(Amsterdam, 24. November 1632 – Den Haag, 21. Februar 1677). Niederländischer Philosoph, politischer Denker und Exeget des Goldenen Zeitalters. Er gilt als einer der Begründer des Rationalismus und als einer der Inspiratoren der Aufklärung. Um seinen Lebensunterhalt zu verdienen, schleppte er Brillen und Linsen für Mikroskope.
Benedictus de Spinoza (1700). Bild: wikipedia.org
Gesetze, die vorschreiben, was jeder zu glauben hat, und den Menschen verbieten, etwas gegen diese oder jene Meinung zu sagen oder zu schreiben, werden oft erlassen, um den Zorn derer zu befriedigen oder vielmehr zu besänftigen, die unabhängige Meinungen nicht ertragen können.
Spinoza.

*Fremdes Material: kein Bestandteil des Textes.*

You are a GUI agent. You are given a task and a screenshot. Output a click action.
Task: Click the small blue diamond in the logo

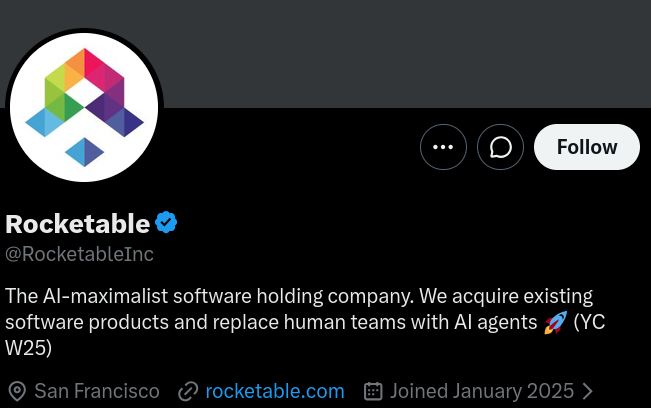pyautogui.click(x=84, y=152)
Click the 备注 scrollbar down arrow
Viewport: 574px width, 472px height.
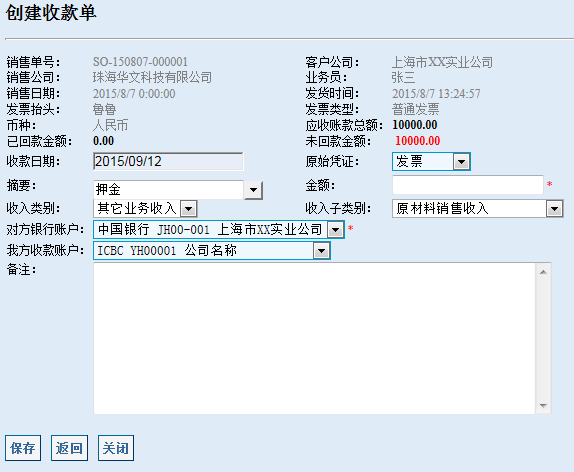click(543, 406)
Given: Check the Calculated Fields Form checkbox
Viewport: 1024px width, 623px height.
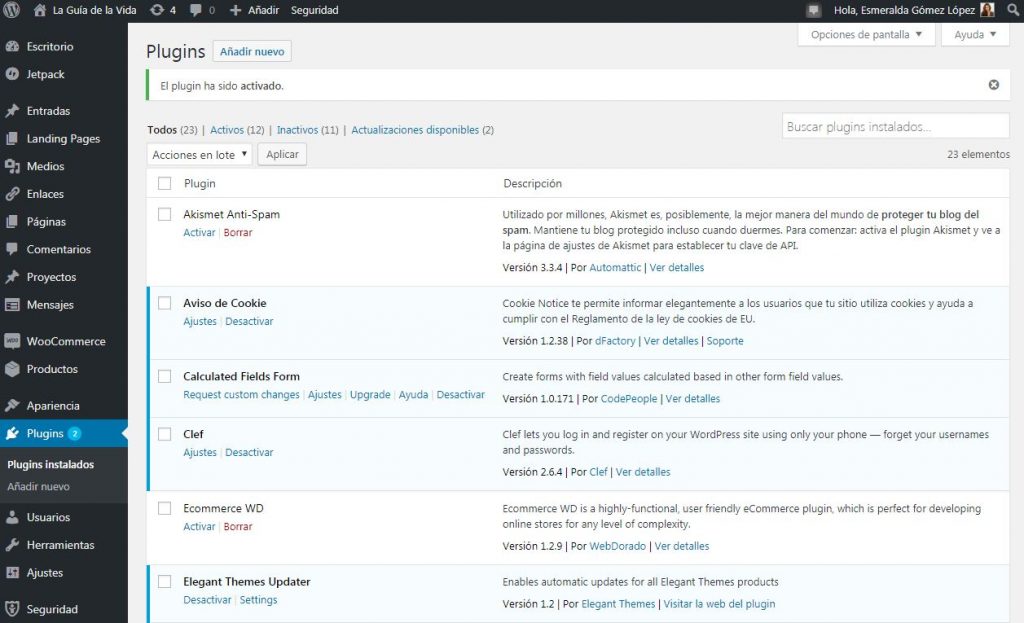Looking at the screenshot, I should click(165, 376).
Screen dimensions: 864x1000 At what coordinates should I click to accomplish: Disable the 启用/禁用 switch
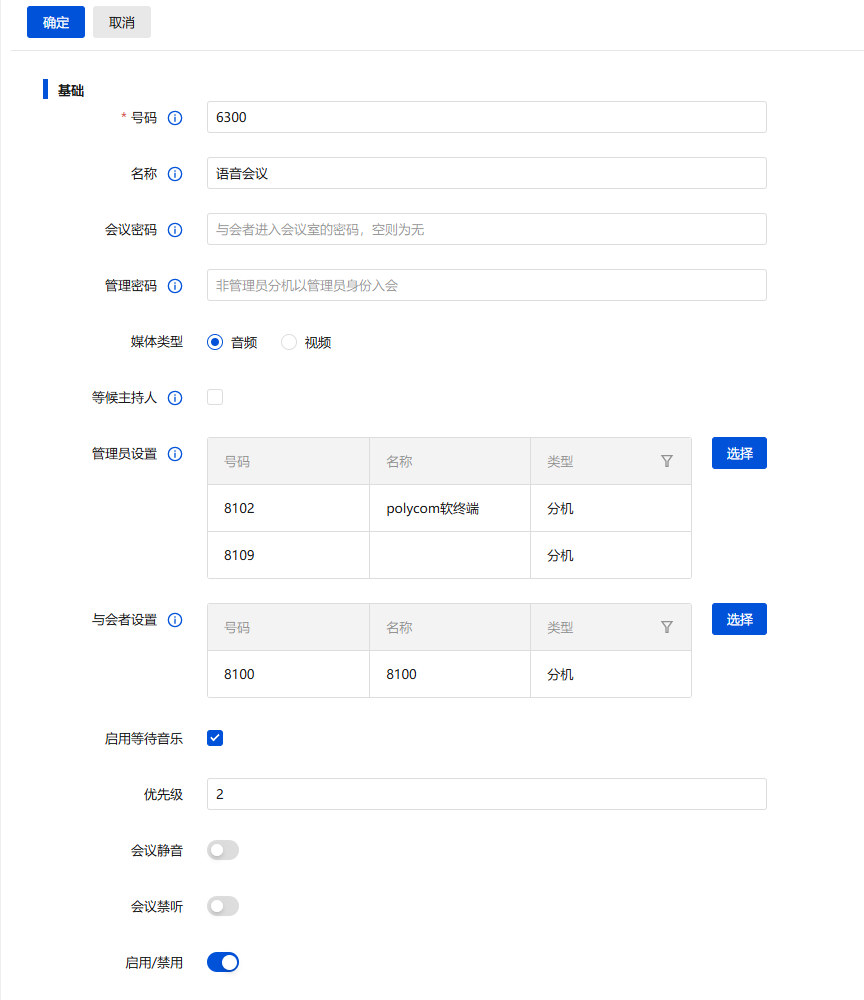[x=222, y=962]
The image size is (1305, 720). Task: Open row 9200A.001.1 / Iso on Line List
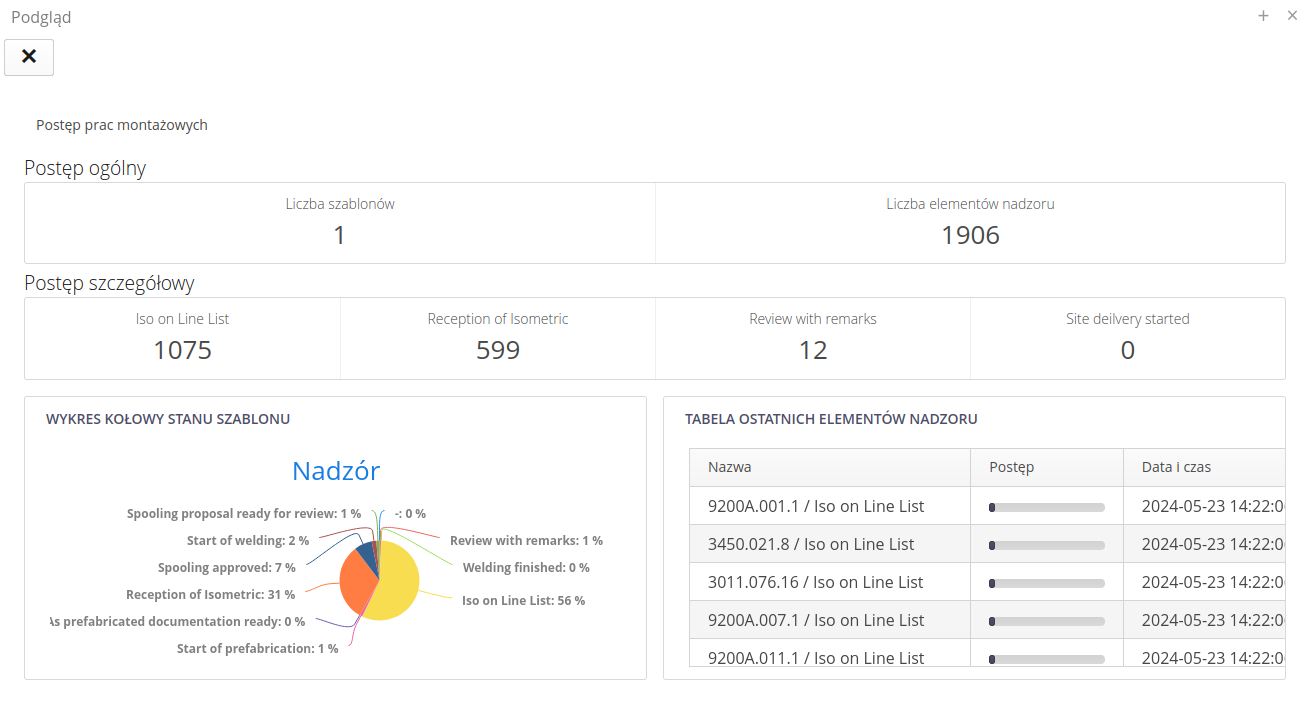click(x=816, y=506)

Anonymes Gemälde Gemeentemuseum Den Haag.
Wahrheit ist der Maßstab sowohl für sich selbst als auch für das Falsche.
Foto von Michael Carruth
Kein drolligeres Gut als Menschen: man fängt sogar Affen damit.
Bild: Peter van Geest AI. Bedeutung 🧐: Das Sprichwort drückt eine philosophische und leicht satirische Aussage über das Wesen von Gut und Böse sowie menschliche Begierden aus. „Nichts ist lustiger als die Menschen“: Dies bedeutet so viel wie „Es gibt nichts Lustigeres, Absurderes oder Trivialeres als die Menschen“. Es deutet an, dass das, was Menschen als „gut“ betrachten, aus einer breiteren Perspektive lächerlich oder von geringem Wert sein kann. Es ist eine Relativierung menschlicher Werte. „Damit kann man sogar Affen fangen“: Dieser Teil betont die Trivialität menschlicher „Güter“. Die Dinge, die Menschen wertschätzen (Vergnügen, Status, materielle Dinge), sind so grundlegend und einfach, dass sie mit dem Köder für Affen vergleichbar sind. Es impliziert, dass sich menschliche Begierden nicht wesentlich von denen der Tiere unterscheiden und dass Menschen trotz ihrer vermeintlichen Überlegenheit leicht von diesen simplen „Gütern“ manipuliert werden können. Im Kern handelt es sich um eine kritische Beobachtung zur menschlichen Natur, die besagt, dass unsere Vorstellungen von „Gut“ oft trivial und nicht so erhaben sind, wie wir denken, und dass wir uns daher leicht „fangen“ lassen. Ursprung und Autor 📜: Dieses tiefgründige und etwas zynische Zitat stammt von dem berühmten niederländischen Philosophen Baruch Spinoza. Autor:Baruch Spinoza (1632–1677). Werk: Die Aussage findet sich in seinem Hauptwerk „Die Ethik, nach einer geometrischen Methode bewiesen“ (vollendet 1675, postum veröffentlicht 1677). Genauer gesagt erscheint sie in Buch III, wo Spinoza menschliche Emotionen und Begierden erörtert. Spinoza nutzt diese Beobachtung, um seine umfassendere Argumentation zu untermauern, dass „Gut“ und „Böse“ keine inhärenten Eigenschaften der Dinge sind, sondern vielmehr Spiegelbilder unserer eigenen Begierden, Emotionen und Urteile. Sie ist ein zentraler Bestandteil seiner Philosophie über die menschliche Existenz und die Subjektivität von Werten.
Door Pieter
Mensenmens, zoon, echtgenoot, vader, opa.
Spiritueel, echter niet religieus.
Ik hou van golf, wandelen, lezen en de natuur in veel opzichten.
Onderzoeker, nieuwsgierig, geen fan van de mainstream media (MSM).